Aktivitas manufaktur di Indonesia menunjukkan pertumbuhan signifikan, menutup tahun 2024 dengan optimisme tinggi. Pada Desember 2024, Purchasing Managers’ Index (PMI) Indonesia naik ke level 51,2 dari sebelumnya 49,6 pada November. Angka ini menandakan ekspansi, sekaligus menjadi pencapaian tertinggi sejak Mei 2024. Pertumbuhan ini didorong oleh peningkatan produksi dan lonjakan permintaan baru, baik dari pasar domestik maupun internasional, menjelang libur Natal dan Tahun Baru.
Kepala Badan Kebijakan Fiskal Kementerian Keuangan, Febrio Kacaribu, menyebut peningkatan ini sebagai sinyal positif bagi ekonomi nasional. “Kembalinya sektor manufaktur ke zona ekspansi merupakan pertanda baik. Ini menunjukkan bahwa perekonomian kita tetap kokoh menghadapi tantangan global maupun domestik. Kami optimis, pertumbuhan ekonomi Indonesia dapat melampaui 5% pada 2024,” ujarnya.
Di antara negara ASEAN lainnya, Indonesia tampil lebih baik.
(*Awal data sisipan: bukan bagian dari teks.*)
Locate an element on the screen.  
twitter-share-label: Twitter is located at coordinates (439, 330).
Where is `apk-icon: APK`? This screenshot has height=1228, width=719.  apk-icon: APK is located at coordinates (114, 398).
PMI Vietnam dan Malaysia, misalnya, masih berada di zona kontraksi dengan masing-masing mencatatkan angka 49,8 dan 48,6.
Konsumsi Domestik Jadi Pilar Utama
Permintaan domestik yang solid memainkan peran besar dalam mendukung kinerja manufaktur. Indeks Penjualan Ritel (IPR) tumbuh 1,7% secara tahunan (yoy) pada November 2024, naik dari 1,5% pada Oktober. Sementara itu, Indeks Keyakinan Konsumen (IKK) Bank Indonesia juga meningkat tajam, mencapai 125,9 pada November dibandingkan 121,1 pada bulan sebelumnya.
Tren ini menunjukkan daya beli masyarakat yang terus menguat di tengah inflasi yang terkendali. “Optimisme dari konsumen dan pelaku usaha, tercermin dari peningkatan indeks penjualan ritel, keyakinan konsumen, hingga aktivitas manufaktur yang ekspansif, memberikan modal kuat bagi kita untuk menghadapi tantangan tahun 2025,” tambah Febrio.
Selain itu, peningkatan aktivitas manufaktur di Indonesia turut membawa dampak positif pada penyerapan tenaga kerja, yang semakin memperkuat sektor ini.
Inflasi Terkendali, Kebijakan Pemerintah Berbuah Hasil
Sepanjang 2024, inflasi tetap berada dalam kisaran target pemerintah. Pada Desember, inflasi tercatat sebesar 1,57% (yoy), lebih rendah dibandingkan tahun sebelumnya yang mencapai 2,61%. Faktor utama yang menjaga stabilitas inflasi adalah melimpahnya stok pangan, cuaca yang mendukung, serta kebijakan pengendalian inflasi yang sinergis antara pusat dan daerah.
Inflasi inti, yang mencerminkan tren daya beli masyarakat, meningkat menjadi 2,26% (yoy) pada Desember 2024. Pertumbuhan ini didorong oleh sektor makanan, pakaian, dan perawatan pribadi, termasuk kenaikan harga emas. Namun, jika harga emas dikecualikan, inflasi inti tetap stabil di angka 1,72% (yoy).
Harga pangan juga terkendali dengan inflasi volatile food hanya mencapai 0,12% (yoy), jauh lebih rendah dibandingkan Desember 2023 yang mencapai 6,73%. Penurunan ini didukung oleh kebijakan pengendalian harga yang efektif, cuaca yang kondusif, dan stok pangan yang mencukupi.
Sementara itu, inflasi yang diatur pemerintah (administered price) juga melandai, turun ke 0,56% (yoy) dibandingkan 0,82% pada November. Penurunan tarif transportasi udara selama libur Natal dan Tahun Baru berkontribusi pada deflasi transportasi bulanan.
“Sinergi kebijakan antara fiskal, energi, dan transportasi telah membuahkan hasil. Kami akan terus memastikan momentum ini terjaga agar daya beli masyarakat tetap kuat,” pungkas Febrio.
Dengan berbagai indikator yang positif, pemerintah optimistis dapat terus mendorong pertumbuhan ekonomi yang inklusif dan berkelanjutan di tahun 2025.